GHM's Backlog order chart (Created by DzD Analysis by taking data from GHM)
Looking ahead, management anticipates that 40% to 50% of the backlog will be converted within the next 12 months, with the remaining 20% to 30% converted in the following 12 months. The majority of the backlog to be converted is for the defense industry, which now comprises 80% of the backlog following the acquisition of Barber-Nichols. The company is receiving a large number of repeat orders from the U.S. Navy, which continued in the month of January 2023. This should benefit the company's revenue in the coming quarters. Given the healthy order rate and backlog level, GHM's Board of Directors approved the acquisition of an automated welding machine, a new mill turning machine, a pump test rig, and facility expansion. These acquisitions and facility expansions should reduce production times and enable higher production delivery rates.
In the long term, the company should benefit from the navy ship procurement program, which spans decades. The company has a pipeline of opportunities worth $1 bn to $1.3 bn over the next 30 years from these planned projects with the Navy. The first project is the CBN Ford-class carrier, with two carriers under construction and eight remaining builds planned with a timeline of one every four years. The revenue per ship is in the range of $40 mn to $50 mn and with the remaining life of the program, the company has $400 mn in revenue potential. The second project is the SSN Virginia class submarines, with eight submarines under construction and 36 remaining builds that are planned at two submarines per year and expected to be completed by 2050. The revenue potential from this project is approximately $300 mn. The last project is the SSBN Columbia Class submarines, with one submarine under construction and 11 planned builds. The Navy is planning to build one Columbia class per year through 2023, and GHM's one sub revenue is ~$40 mn with a total future revenue potential of $400 mn.
I believe the long-term U.S. Navy contracts provide GHM with long-term visibility on revenue, and the repeat build process drives a solid recurring revenue stream for the company.
In the refining market, GHM has an installed base of approximately $1 bn and it appears it has not been proactive in going back to its customers and following up with the prior customers on how the equipment is operating. The company has now started working on this by building an aftermarket team and using its database of installed bases to understand how the equipment is running and make recommendations to its operators regarding maintenance and replacement. This should benefit the company by generating recurring revenue from MRO activities.
Overall, I believe the company has good near-term and long-term revenue growth prospects given its healthy backlog and increased exposure to the defense market. Given the strong results in Q3 FY23, management has increased its revenue guidance range to $145 mn to $155 mn and is working toward its fiscal year 2027 target of $200 million.
Improving profitability
GHM's Gross margin and Adjusted EBITDA margin (Created by DzD Analysis by taking data from GHM)
GHM's margins have been steadily improving since the acquisition of Barber-Nichols in June 2021. However, in Q3 FY21, the margins were negatively impacted due to the lower-margin first article projects received from the U.S. Navy. These projects are usually less profitable, resulting in a temporary dip in gross margin and adjusted EBITDA margin. However, in Q3 FY23, GHM's gross margin and adjusted EBITDA margin both showed significant improvement, reaching 15.6% and 5.6%, respectively. This improvement was driven by the company's continued efforts to improve execution, better pricing and mix, and higher volumes.

** TASKS TO COMPLETE **
1: Decide whether each statement below agrees with the GHM analysis. Answer yes or no for each, and quote the exact words from the text that settle it.
(a) Defense work makes up 80% of GHM's backlog since the Barber-Nichols acquisition.
(b) After the Q3 FY23 results, management lowered its revenue guidance.
(c) In Q3 FY23, GHM's gross margin reached 15.6%.
2: Carry on with the GHM analysis, starting after its last sentence.

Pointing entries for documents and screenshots
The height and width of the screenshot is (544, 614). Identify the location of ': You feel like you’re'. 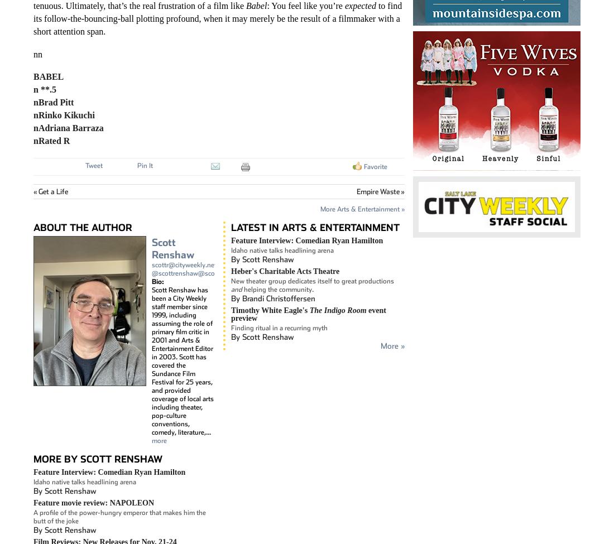
(266, 6).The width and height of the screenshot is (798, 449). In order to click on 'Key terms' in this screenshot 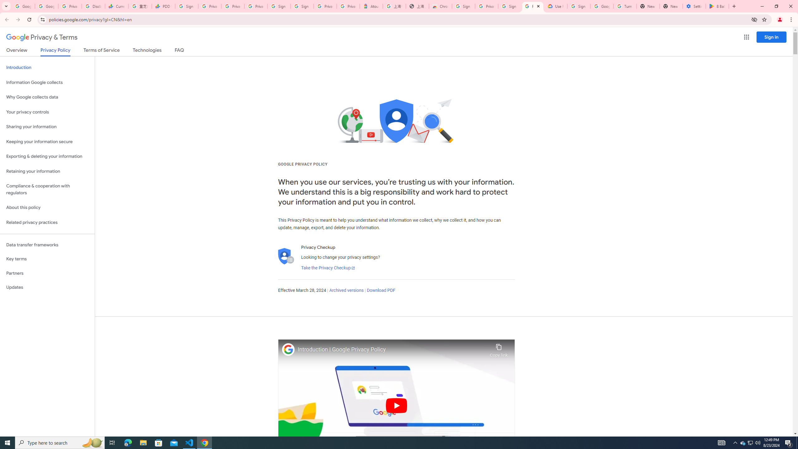, I will do `click(47, 259)`.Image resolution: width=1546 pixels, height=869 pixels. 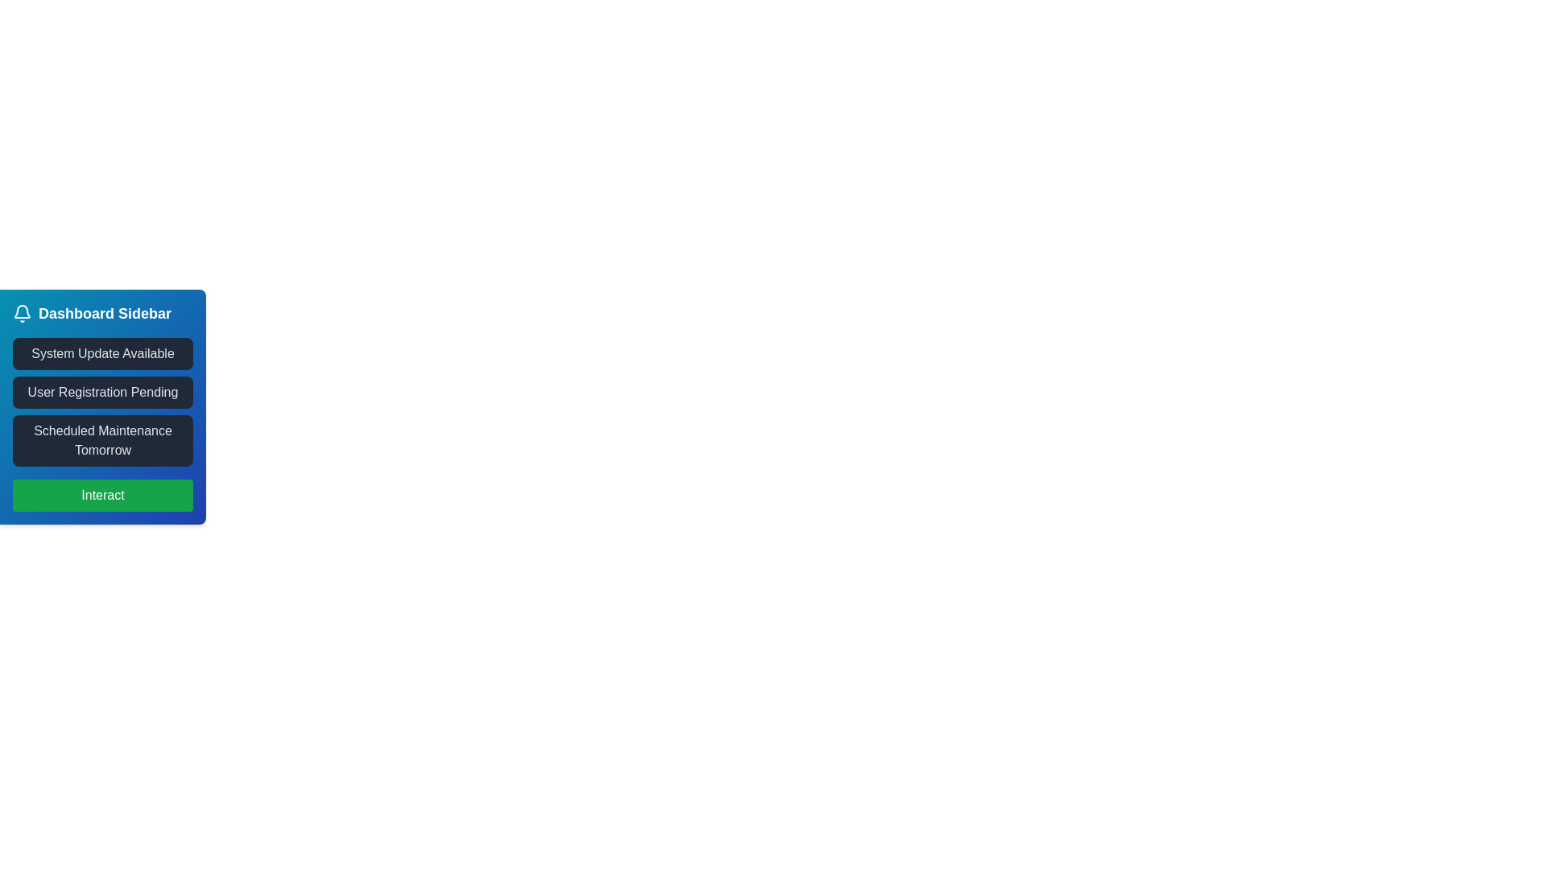 I want to click on the text block with a dark gray background and light gray text that reads 'System Update Available', located below the 'Dashboard Sidebar' header in the left sidebar, so click(x=102, y=353).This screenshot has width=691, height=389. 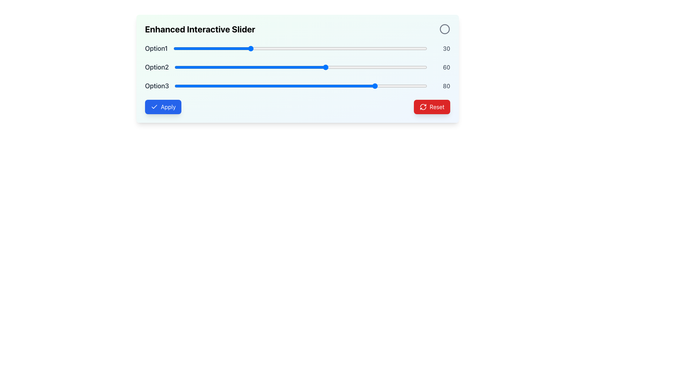 I want to click on the slider, so click(x=235, y=86).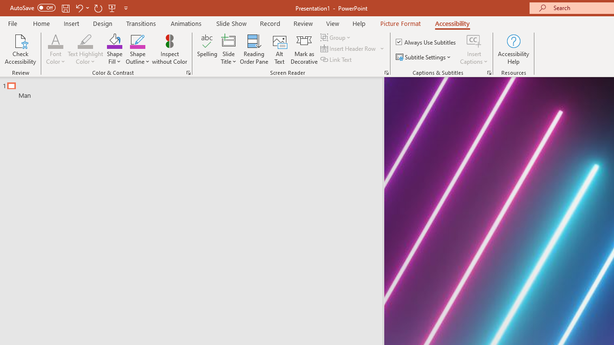 The width and height of the screenshot is (614, 345). Describe the element at coordinates (186, 23) in the screenshot. I see `'Animations'` at that location.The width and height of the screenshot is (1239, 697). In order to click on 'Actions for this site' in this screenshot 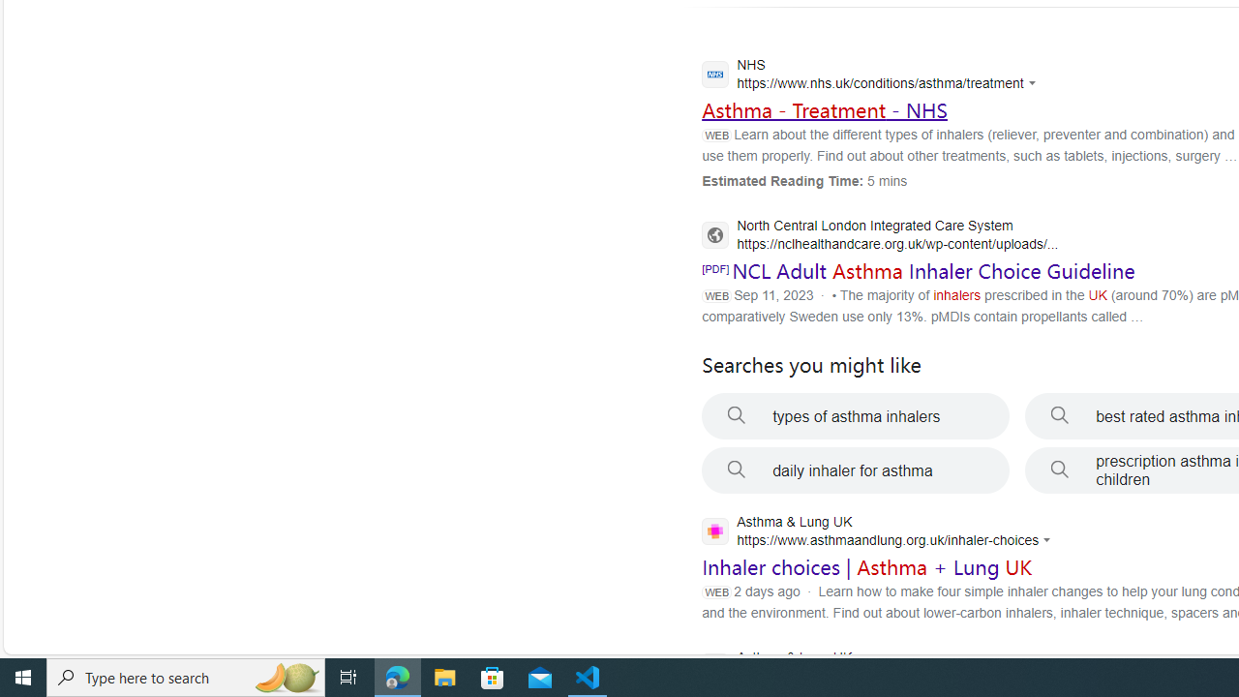, I will do `click(1048, 540)`.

** RESULTS FOR EACH TASK **
1:
(a) Yes: "The majority of the backlog to be converted is for the defense industry, which now comprises 80% of the backlog following the acquisition of Barber-Nichols."
(b) No: "Given the strong results in Q3 FY23, management has increased its revenue guidance range to $145 mn to $155 mn"
(c) Yes: "in Q3 FY23, GHM's gross margin and adjusted EBITDA margin both showed significant improvement, reaching 15.6% and 5.6%, respectively."

2:
Looking ahead, GHM is focused on stabilizing its business and further improving execution to drive productivity and improve margins. The company also has higher-margin projects in its backlog, which should benefit the margins going forward. Overall, I believe GHM's margins should gradually increase in Q4 FY23 and beyond, driven by the company's productivity improvement initiatives and higher-margin projects in its backlog.
Balance Sheet & Cash Flow
During Q3 FY23, the company successfully paid off a significant portion of its debt, amounting to approximately $5 million, which brought the total debt down to $14.2 million from $19.1 million in the previous quarter. This debt repayment was funded by the company's strong cash flow from operations, which amounted to $9.3 million in the quarter. As a result of the stronger EBITDA and debt payments, the net leverage ratio improved and was brought down to 2.5x by the end of the quarter, which is in compliance with the bank's credit agreement. This is a positive development for the company, as it demonstrates its commitment to reducing debt and improving its financial position.
The company is focusing on generating cash to further reduce its debt and invest in organic growth opportunities. In the first nine months of the fiscal year, the company's capital expenditure was $2.4 million, and management anticipates this to be between $3 million and $4 million for the full fiscal year 2023. Overall, the company's debt reduction efforts and focus on generating cash for growth opportunities are positive developments that should help to strengthen its financial position and support its long-term growth prospects.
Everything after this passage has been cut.